In the United States just over a month ago a 21-year-old Kenyan student was put in police custody for allegedly murdering his roommate and eating his heart and parts of his brain. Alexander Kinyua confessed to the killing of 37-year-old Kujoe Bonsafo Agyei-Kodie, a Ghanaian citizen. Kinyua beheaded the unfortunate Agyei-Kodie, cut his hands and stored them in his family’s townhouse.
It’s a bizarre story that sent jitters down the spines of people worldwide. Other recent incidences of cannibalism include the case of the ‘gay porn star’ Luka Magnotta who allegedly killed his lover and ate most of him before mailing his feet and hands to the offices of the main political parties in Canada.
In 2011 a Russian chef was arrested for killing gay men lured to his apartment, chopping them up with a butcher’s knife and then turning them into meatballs and sausages.
Couldn’t happen in Kenya? Don’t you believe it!
This week the Daily Nation has carried the story of a Mr Amos Gichue Kimeria (‘Villagers’ chilling tale of cannibalism’) who is facing murder charges in a Nakuru court for hacking to death his neighbor, Mr Peter Chepongos, and making soup using the victim’s bowels and parts of his leg. There was allegedly evidence that the accused roasted parts of his victim’s body as well and that a blood stained panga and a sufuria containing the boiled bowels, have been kept as exhibit by the police.
The two recent incidents of cannibalism allegedly perpetrated by Kenyans have left most of us wincing and grimacing in disgust as they clearly suggest that such scenes do not just occur in horror movies. But the Kenya Forum asks; do we not at one and the same time also have a macabre fascination with such stories?

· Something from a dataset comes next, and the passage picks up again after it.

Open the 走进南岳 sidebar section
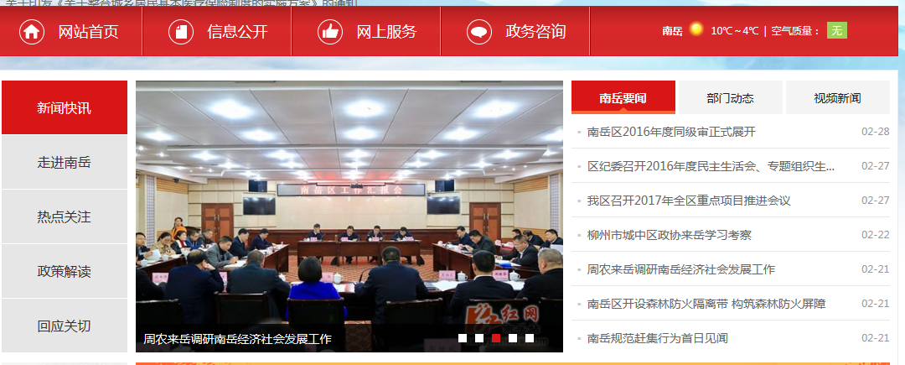The width and height of the screenshot is (905, 365). point(65,162)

From the Spanish seafarers’ tales of the ‘canibales’ in the West Indies in the 16th and 17thcenturies, to ‘The Silence of the Lambs’ and Anthony Hopkins playing the part of Dr Hannibal Lecter, to Robert Louis Stevenson’s ‘Robinson Crusoe’ and Sweeney Todd ‘the demon barber’, and from daily newspapers to now, admittedly, the Kenya Forum, we shudder at reading such stories… and then read on.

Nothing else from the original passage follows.